Professor Sandra Liebenberg
Distinguished Professor & HF Oppenheimer Chair in Human Rights Law
Biography
Prof Sandra Liebenberg is a Distinguished Professor and the HF Oppenheimer Chair in Human Rights Law, where she teaches and supervises students in human rights law at both undergraduate and postgraduate levels. Her research focuses on economic, social, and cultural rights as well as the rights to equality and nondiscrimination, a healthy environment, and sustainable development. She also organises the Faculty’s Annual Human Rights Lecture Series, which is in its 17th year.
From 1995 to 1996 she was appointed to the four-member Legal Technical Committee advising South Africa’s Constitutional Assembly on the drafting of the Bill of Rights in the post-apartheid 1996 Constitution. She served as Chair of this Technical Committee.

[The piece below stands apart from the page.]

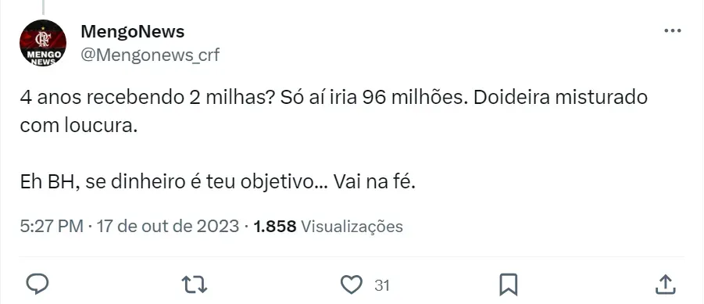Click the reply speech bubble icon
704x304 pixels.
[38, 284]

She was one of the two lead drafters of the Principles and Guidelines of the Implementation of Economic, Social and Cultural Rights in the African Charter on Human and Peoples’ Rights adopted in 2010 by the African Commission on Human and Peoples’ Rights.

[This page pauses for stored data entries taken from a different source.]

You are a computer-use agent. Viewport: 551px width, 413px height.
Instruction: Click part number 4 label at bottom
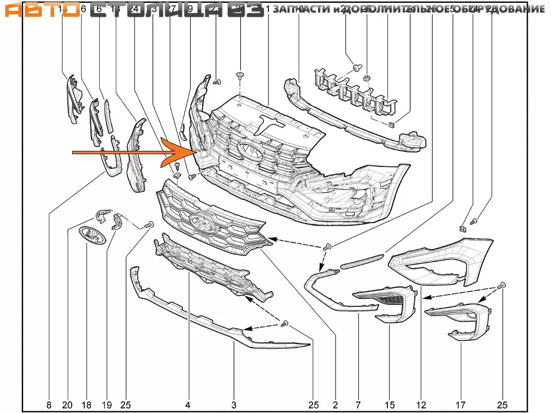[188, 405]

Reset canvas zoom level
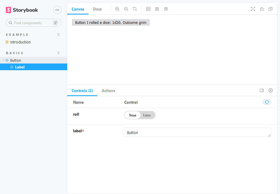[135, 9]
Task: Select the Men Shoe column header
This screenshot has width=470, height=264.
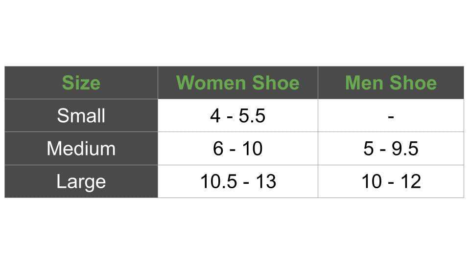Action: (x=391, y=83)
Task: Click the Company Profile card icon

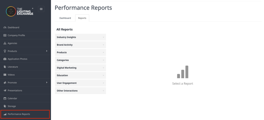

She is a former member of the UN Committee on Economic, Social and Cultural Rights (2017 2020), and served as Vice-Chair of this body from 2019 to 2020. During her term on CESCR, she was the Committee’s first Rapporteur on follow-up to Concluding Observations; served on its Working Group on Communications; and was co-rapporteur on the Statement, “The pledge to leave no one behind: the International Covenant on Economic, Social and Cultural Rights and the 2030 Agenda for Sustainable Development”; as well as the forthcoming General Comment on the economic, social, and cultural rights and sustainable development. She is currently serving as Chair of the Maastricht IV Drafting Committee, an international research and advocacy project to prepare Principles and Guidelines on the Human Rights of Future Generations along with a comprehensive legal commentary.

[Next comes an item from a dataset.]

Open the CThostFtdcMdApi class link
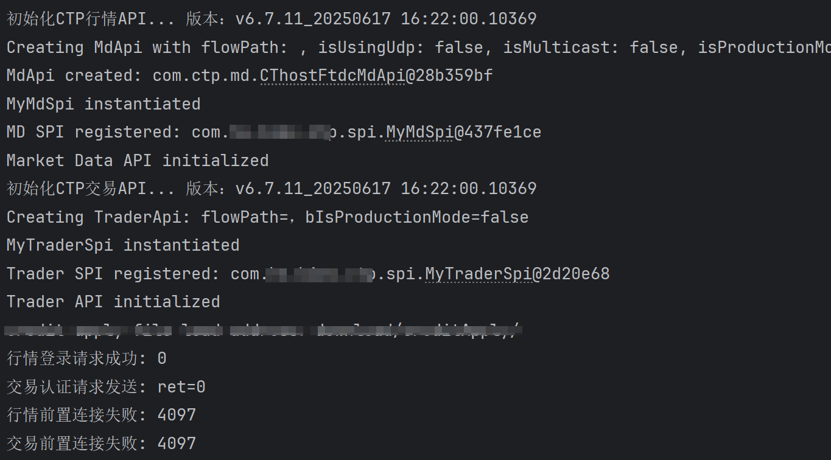831x460 pixels. pyautogui.click(x=332, y=75)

She has published widely in the field of socio-economic rights, including: The South African Constitution from a Gender Perspective (1995 – editor); Socio-Economic Rights: Adjudication under a Transformative Constitution (2010– sole-authored monograph); and Law and Poverty: Perspectives from South Africa and Beyond (2011 – co-edited with Prof G Quinot). She has also been involved in public interest litigation, human rights training and education, and advice to State institutions, government departments, inter-governmental organisations and civil society organisations for several years.
In 2022, she received an A1 rating from South Africa’s National Research Foundation for her research in the field of socioeconomic rights. A-Rated researchers are unequivocally recognised by their peers as leading international scholars in their respective fields, for the high quality and impact of their recent research.